49. Furthermore, when the deemed Universities in the State of Tamil Nadu are not covered by Capitation Fee Act, 1992, and they are kept out of the purview of the Fee Fixation Committee, Annamalai University should also be kept out of the purview of the Fee Fixation Committee, since it would inflict double jeopardy upon the Government. Accordingly, the Annamalai University will not come under the purview of the Fee Fixation Committee.
50. At this juncture, it would be apt to refer Sections 4(13) and 20(1)(m) and (ab) of the 2013 Act, which reads as under:
The University shall have the following objects and powers, namely:
(13) to fix fees and to demand and receive such fees as may be prescribed;"
(1) The Syndicate shall have the following powers, namely:-
(m) to prescribe the fees to be charged for admission to the examinations, degrees, titles and diplomas of the University and for all or any of the purposes specified in section 4;
(ab) to charge and collect such fees as may be prescribed;"
51. A plain reading of the above Sections would make it clear that the University is empowered under Section 4(13) to fix fees and to demand and receive such fees as may be prescribed. Under Section 20(1)(m), the Syndicate is empowered to prescribe the fees to be charged for admission to the examinations, degrees, titles and diplomas of the University and for all or any of the purposes specified in Section 4. Under Sub-section (ab) of Section 20(1), the Syndicate is empowered to charge and collect such fees as may be prescribed.

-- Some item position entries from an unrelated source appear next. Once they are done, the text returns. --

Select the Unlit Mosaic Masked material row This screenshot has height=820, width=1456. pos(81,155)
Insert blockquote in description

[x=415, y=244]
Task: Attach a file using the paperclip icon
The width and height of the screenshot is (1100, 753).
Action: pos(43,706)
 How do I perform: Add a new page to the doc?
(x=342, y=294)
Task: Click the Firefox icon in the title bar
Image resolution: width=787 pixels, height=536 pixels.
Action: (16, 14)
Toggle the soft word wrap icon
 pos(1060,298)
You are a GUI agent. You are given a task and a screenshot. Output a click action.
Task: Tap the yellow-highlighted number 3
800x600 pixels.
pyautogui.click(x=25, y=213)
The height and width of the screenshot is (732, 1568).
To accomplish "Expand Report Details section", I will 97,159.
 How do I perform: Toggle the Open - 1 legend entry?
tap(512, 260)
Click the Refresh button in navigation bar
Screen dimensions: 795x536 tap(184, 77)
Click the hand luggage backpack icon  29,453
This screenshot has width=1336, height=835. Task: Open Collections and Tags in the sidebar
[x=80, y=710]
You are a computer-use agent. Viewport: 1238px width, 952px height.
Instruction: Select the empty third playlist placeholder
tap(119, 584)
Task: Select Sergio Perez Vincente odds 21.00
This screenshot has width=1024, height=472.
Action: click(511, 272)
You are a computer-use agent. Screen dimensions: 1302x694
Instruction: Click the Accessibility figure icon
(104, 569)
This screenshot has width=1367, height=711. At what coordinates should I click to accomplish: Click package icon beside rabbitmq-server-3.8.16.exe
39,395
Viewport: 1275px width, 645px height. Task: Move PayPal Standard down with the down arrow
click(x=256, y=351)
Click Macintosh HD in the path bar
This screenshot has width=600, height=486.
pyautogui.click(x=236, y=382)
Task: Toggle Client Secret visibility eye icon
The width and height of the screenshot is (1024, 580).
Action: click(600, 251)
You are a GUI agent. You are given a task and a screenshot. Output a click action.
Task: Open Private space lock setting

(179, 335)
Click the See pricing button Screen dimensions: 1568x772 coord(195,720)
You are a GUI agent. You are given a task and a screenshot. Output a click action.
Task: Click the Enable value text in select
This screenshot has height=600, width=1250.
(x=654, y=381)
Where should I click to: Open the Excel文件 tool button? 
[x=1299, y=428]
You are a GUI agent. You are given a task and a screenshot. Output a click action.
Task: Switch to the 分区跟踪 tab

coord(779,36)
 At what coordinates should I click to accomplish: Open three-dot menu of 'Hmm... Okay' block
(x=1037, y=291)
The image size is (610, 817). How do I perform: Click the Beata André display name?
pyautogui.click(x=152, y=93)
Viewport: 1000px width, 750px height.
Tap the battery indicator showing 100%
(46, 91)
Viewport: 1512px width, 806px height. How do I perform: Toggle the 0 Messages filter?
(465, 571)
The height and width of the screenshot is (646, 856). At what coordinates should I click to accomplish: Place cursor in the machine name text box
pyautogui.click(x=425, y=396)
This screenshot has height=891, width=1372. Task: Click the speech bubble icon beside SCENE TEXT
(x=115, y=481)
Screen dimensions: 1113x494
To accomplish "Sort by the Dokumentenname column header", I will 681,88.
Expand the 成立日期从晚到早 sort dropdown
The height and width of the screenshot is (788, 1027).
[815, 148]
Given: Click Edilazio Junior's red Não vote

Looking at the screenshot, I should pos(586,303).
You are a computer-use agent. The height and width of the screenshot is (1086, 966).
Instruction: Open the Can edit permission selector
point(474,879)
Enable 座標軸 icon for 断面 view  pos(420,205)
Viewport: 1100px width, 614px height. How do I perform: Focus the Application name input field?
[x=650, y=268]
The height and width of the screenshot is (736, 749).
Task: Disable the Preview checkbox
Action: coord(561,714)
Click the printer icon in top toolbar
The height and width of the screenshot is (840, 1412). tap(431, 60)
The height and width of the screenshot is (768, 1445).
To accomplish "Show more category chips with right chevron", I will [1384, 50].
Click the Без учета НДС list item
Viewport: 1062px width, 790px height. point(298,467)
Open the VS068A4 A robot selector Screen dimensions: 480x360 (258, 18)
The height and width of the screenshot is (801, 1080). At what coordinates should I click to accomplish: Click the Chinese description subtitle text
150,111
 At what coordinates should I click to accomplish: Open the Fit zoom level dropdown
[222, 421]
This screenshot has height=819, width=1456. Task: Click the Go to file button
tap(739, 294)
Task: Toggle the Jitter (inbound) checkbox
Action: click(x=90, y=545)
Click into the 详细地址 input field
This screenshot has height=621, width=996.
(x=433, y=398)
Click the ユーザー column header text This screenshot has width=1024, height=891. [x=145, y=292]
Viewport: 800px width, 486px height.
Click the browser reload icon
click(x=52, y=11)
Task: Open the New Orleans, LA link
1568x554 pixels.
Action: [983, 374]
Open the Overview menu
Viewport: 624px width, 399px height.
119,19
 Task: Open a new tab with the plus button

52. Thus, the University is empowered by the statute to fix the fees and to demand and receive such fees, as prescribed by the Senate. Accordingly, when the University demanded the students to pay the fees prescribed by the Senate for the previous academic year, it cannot be stated that the University is charging the fees with the ulterior motive of profiteering, particularly when the Government had not included the University in the Government Order constituting the Fee Fixation Committee, as rightly held by the learned single Judge.
53. In view of the detailed discussions made above, we hold that
(i) Annamalai University is not a Government University;
(ii) the Capitation Fee Act, 1992 will not apply to the University;
(iii) Annamalai University will not come under the purview of the Fee Fixation Committee; and
(iv) Annamalai University is empowered to fix the fees as prescribed by the Syndicate.
54. In the result, the writ appeals are dismissed, confirming the order of the learned single Judge. The writ petitions are also dismissed. There shall be no order as to costs. Consequently, connected M.Ps. are also dismissed.